▶ **EXERCISE DIRECTIONS**
Copy out the data below word for word, leaving out the pictures.
DATA TO EXAMINE section start
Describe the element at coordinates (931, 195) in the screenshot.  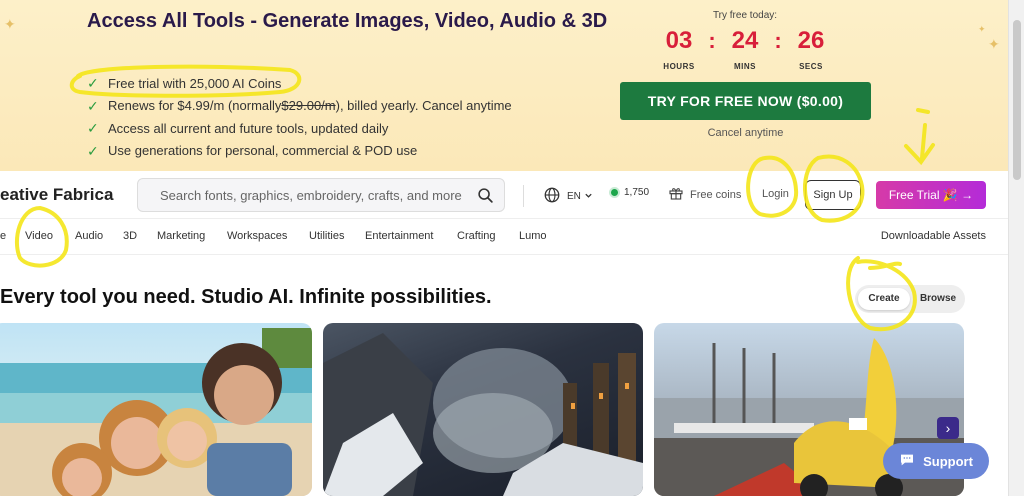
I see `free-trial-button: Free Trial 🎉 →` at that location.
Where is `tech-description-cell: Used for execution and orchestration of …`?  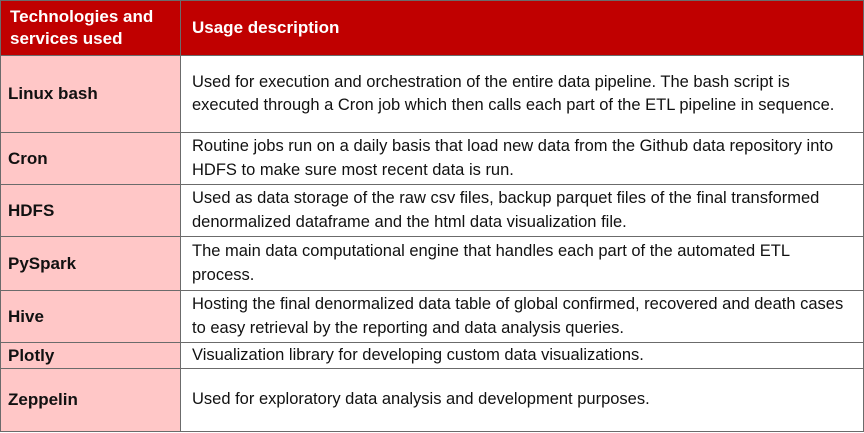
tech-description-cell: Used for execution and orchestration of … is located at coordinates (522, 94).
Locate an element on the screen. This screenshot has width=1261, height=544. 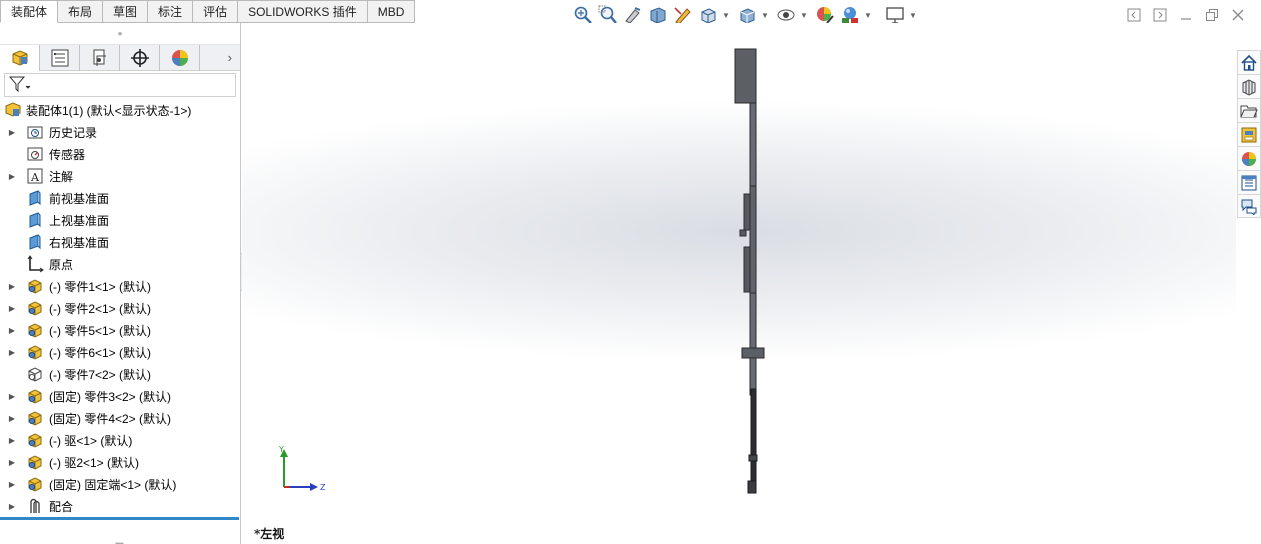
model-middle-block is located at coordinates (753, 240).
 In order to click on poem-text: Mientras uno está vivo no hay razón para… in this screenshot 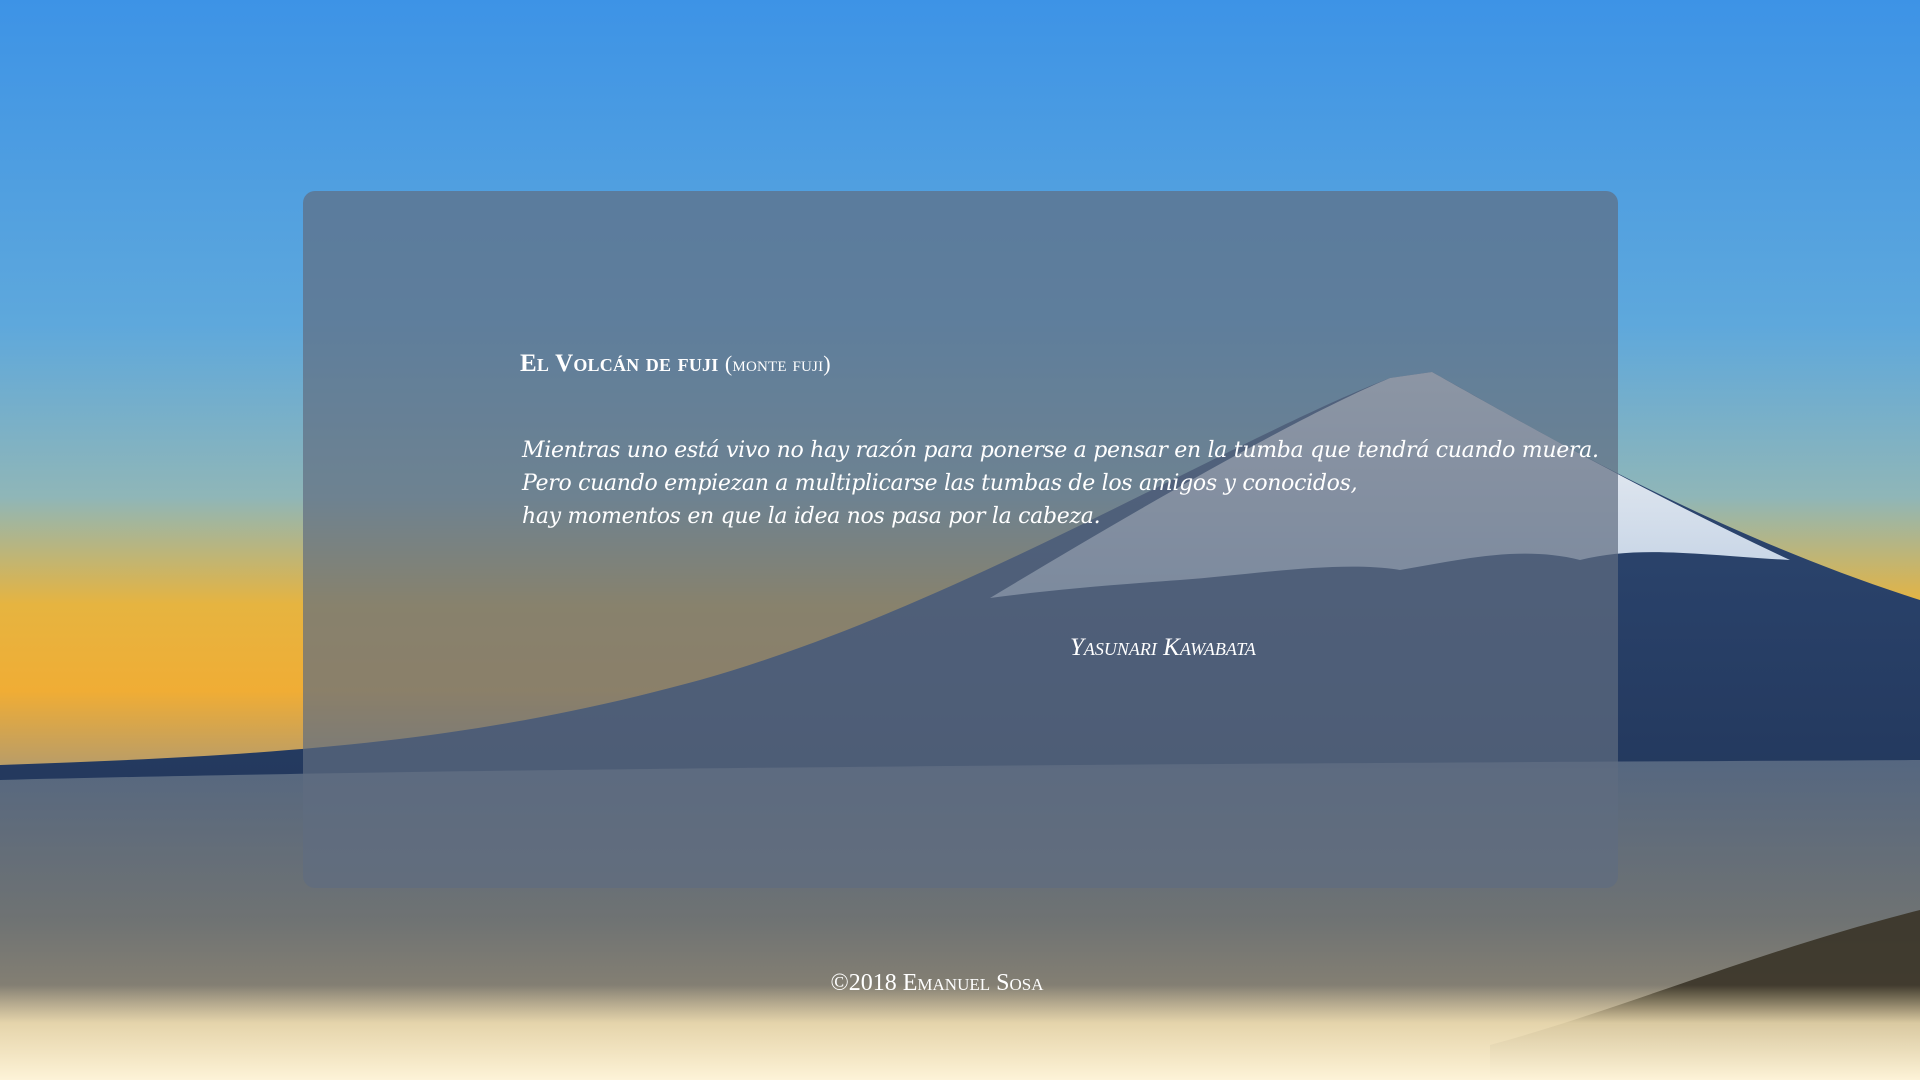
DATA TO EXAMINE section end
▶ **RESPONSE AREA**
Describe the element at coordinates (931, 195) in the screenshot.  
I see `free-trial-button: Free Trial 🎉 →` at that location.
Where is `tech-description-cell: Used for execution and orchestration of …`?  
tech-description-cell: Used for execution and orchestration of … is located at coordinates (522, 94).
Locate an element on the screen. This screenshot has width=1261, height=544. 
model-middle-block is located at coordinates (753, 240).
 In order to click on poem-text: Mientras uno está vivo no hay razón para… in this screenshot 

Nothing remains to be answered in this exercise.